The Theory of Chaos

Friday, May 12, 2006

Eetsa-me!

I guess this means I don’t count as a “hardcore gamer” – maybe I never really did. But as the bloops and yelps of E3 (the Electronic Entertainment Expo, annual Uber-Orgasm of the video game world, for you non-geeks) radiate across the landscape, crowing about the awesome graphical prowess of the next generation of video gaming hardware, I’m just not as impressed. When I was young, there was a simple and easily-grasped distinction between what the 8-Bit Nintendo Entertainment System could do and the 16-Bit Sega Genesis and Super Nintendo could do. The visual and audible leap was dramatic. And just one number to track. Simple!

Now Sony and Microsoft are in a kind of technobabble arms race, publishing thicker and thicker sheafs of impenetrable numbers in an effort to prove that their little miracle box will have, I don’t know, 2 billion more…somethings, than the other guy, and somehow this will make the games awesome.

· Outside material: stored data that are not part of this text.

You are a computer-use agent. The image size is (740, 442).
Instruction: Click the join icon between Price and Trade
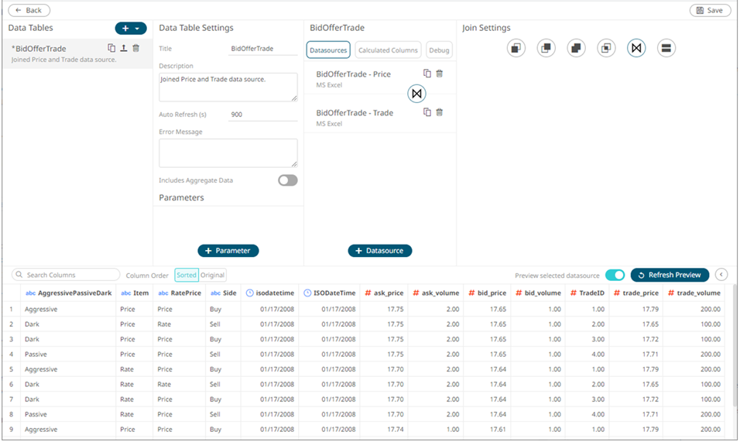click(x=416, y=94)
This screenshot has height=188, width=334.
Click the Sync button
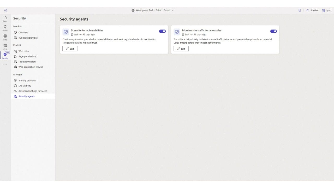point(326,10)
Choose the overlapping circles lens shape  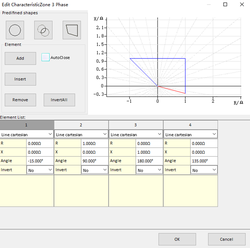43,30
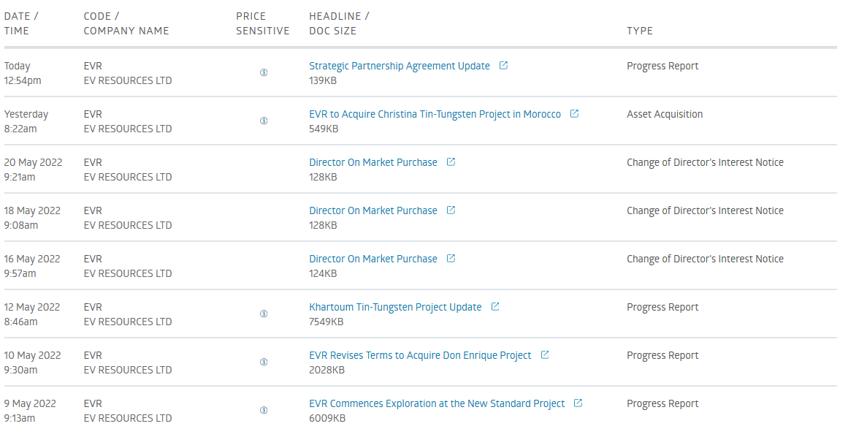Click price sensitive icon in yesterday's 8:22am row
Image resolution: width=848 pixels, height=429 pixels.
pyautogui.click(x=264, y=121)
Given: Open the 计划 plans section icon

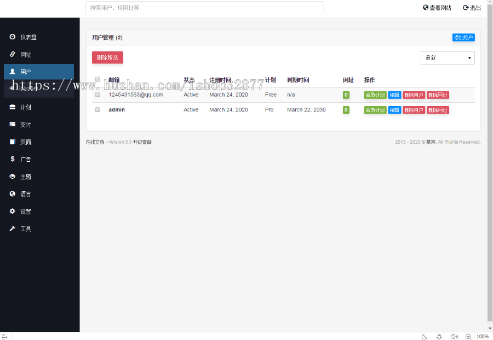Looking at the screenshot, I should [x=12, y=107].
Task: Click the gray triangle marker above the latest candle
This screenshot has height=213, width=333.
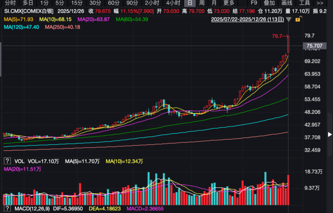Action: point(289,19)
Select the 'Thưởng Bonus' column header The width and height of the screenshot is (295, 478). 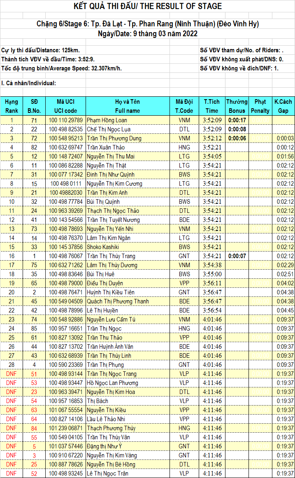[237, 106]
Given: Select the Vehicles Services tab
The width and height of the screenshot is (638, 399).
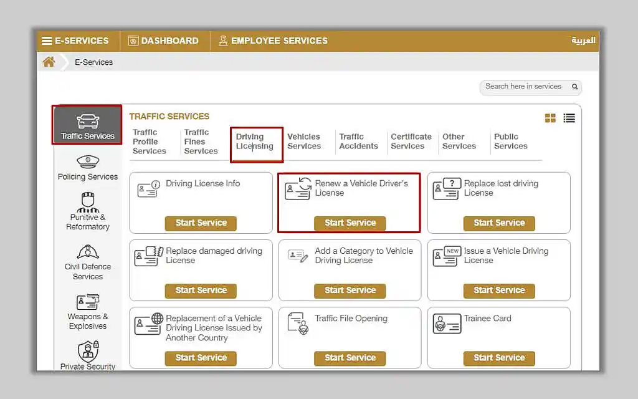Looking at the screenshot, I should click(x=304, y=142).
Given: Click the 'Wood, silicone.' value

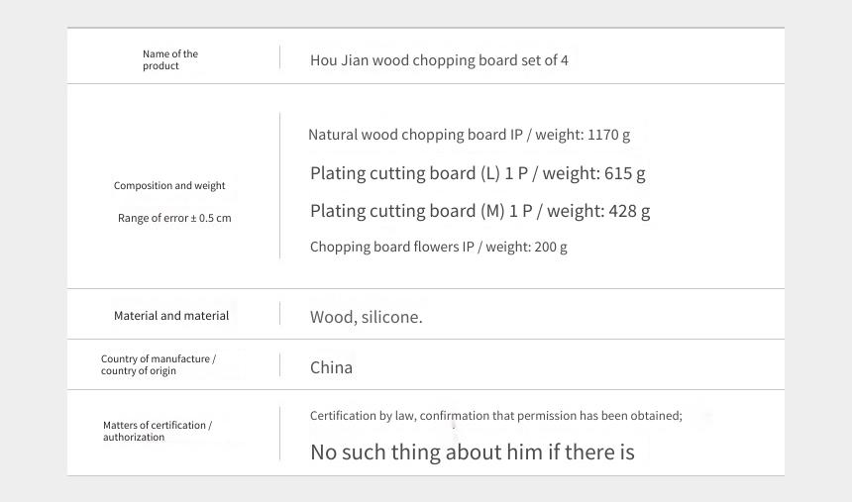Looking at the screenshot, I should pos(367,317).

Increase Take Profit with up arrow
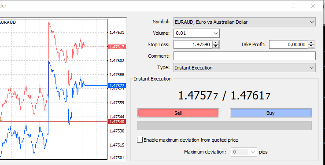tap(311, 43)
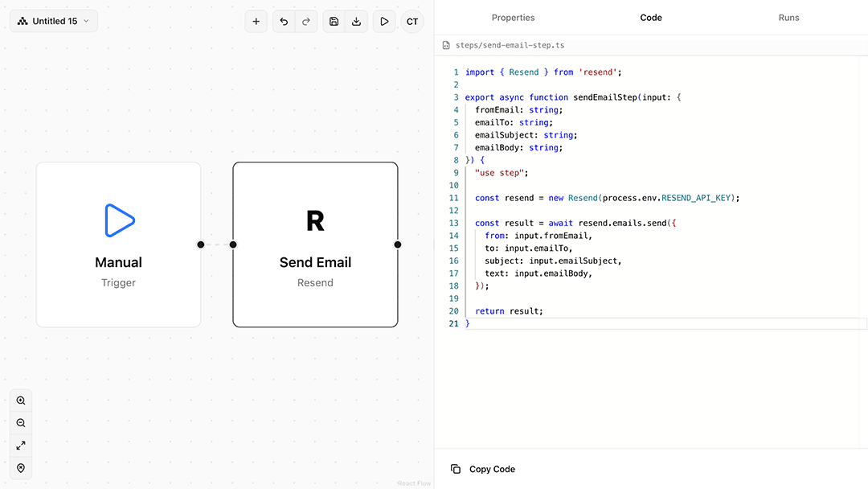The image size is (868, 489).
Task: Download the workflow with the download icon
Action: tap(357, 22)
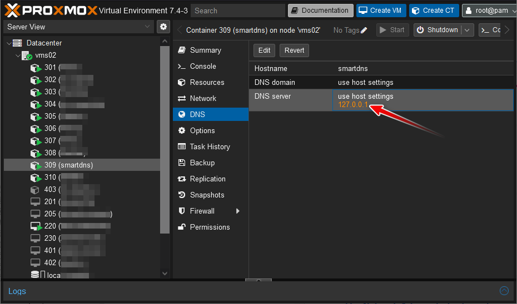Click the pencil icon to edit tags
Viewport: 517px width, 304px height.
click(x=364, y=31)
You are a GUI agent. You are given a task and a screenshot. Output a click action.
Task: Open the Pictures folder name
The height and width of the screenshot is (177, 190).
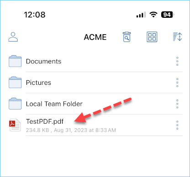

Except, we’ve really learned that lesson too many times now, haven’t we? How many times are gamers going to be suckered by shiny technology? Tetris was programmed on a Russian clone of a PDP-1 mainframe, and Night Trap still sucks. You can’t buy fun with processing power.

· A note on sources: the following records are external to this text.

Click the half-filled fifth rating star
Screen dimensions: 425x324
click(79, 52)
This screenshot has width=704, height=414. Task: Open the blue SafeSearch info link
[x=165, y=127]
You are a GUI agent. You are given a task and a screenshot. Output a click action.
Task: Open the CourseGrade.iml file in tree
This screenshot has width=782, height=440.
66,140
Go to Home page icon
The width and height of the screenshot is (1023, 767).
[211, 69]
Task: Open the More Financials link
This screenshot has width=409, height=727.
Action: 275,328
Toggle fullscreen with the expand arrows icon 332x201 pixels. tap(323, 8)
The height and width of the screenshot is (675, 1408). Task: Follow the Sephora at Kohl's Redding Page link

I was having dinner with some friends one night – one an agent a few years older, one a teacher old enough to be our father, he wanted to know more about which system he should look into. I tried to break it down cleanly – Sony gets you the most games, especially with their library backwards-compatible to PS1, while Nintendo has the exclusive franchises that are always high-quality, along with the indefinable fun factor.

The agent next to me puffed up in his seat: “Me…I like power. I’ve got an X-Box. It’s got the most power. Best graphics.

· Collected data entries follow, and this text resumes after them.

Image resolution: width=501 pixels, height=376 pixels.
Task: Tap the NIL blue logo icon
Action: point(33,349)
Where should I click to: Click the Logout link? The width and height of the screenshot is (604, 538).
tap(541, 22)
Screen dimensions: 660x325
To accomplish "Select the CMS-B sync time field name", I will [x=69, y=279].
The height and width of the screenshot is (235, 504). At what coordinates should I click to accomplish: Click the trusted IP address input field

And I thought to myself – wow, you’ve got a wife and a kid and a house and a six-figure income, and your ego still needs that, doesn’t it? I guess there’s more out there like him.

I knew I was a hopeless rube doomed to have less gigaflops than the other guys on the block when I saw the presentation trailer for Nintendo’s Wii (formerly code-named the revolution). Graphically it’ll be behind the curve, no one’s pretending otherwise, but when I watched it, I understood it, and it looked like fun. The new motion-sensing controller looks fun. Using it as a sword or a gun or a tennis racket or a drum stick or a steering wheel looks fun. Having a new Zelda game, a new Mario game, a new Super Smash Bros. game (with Solid Snake and friggin’ Kid Icarus!?), a new Metroid game – we’re talking about the greatest fun franchises in videogaming, and they won’t be on PS3 or X-Box 360, and as long as that’s so, Nintendo will always have a foothold in the business. And, to top it off, to be able to download and play games from the Sega Genesis, Turbografx, and every previous Nintendo console ever made?

I’m sold. You can keep your bleeding edge anti-aliasing techniques and cloth physics. I’ma get a Wii, and I’ma going to have fun with it.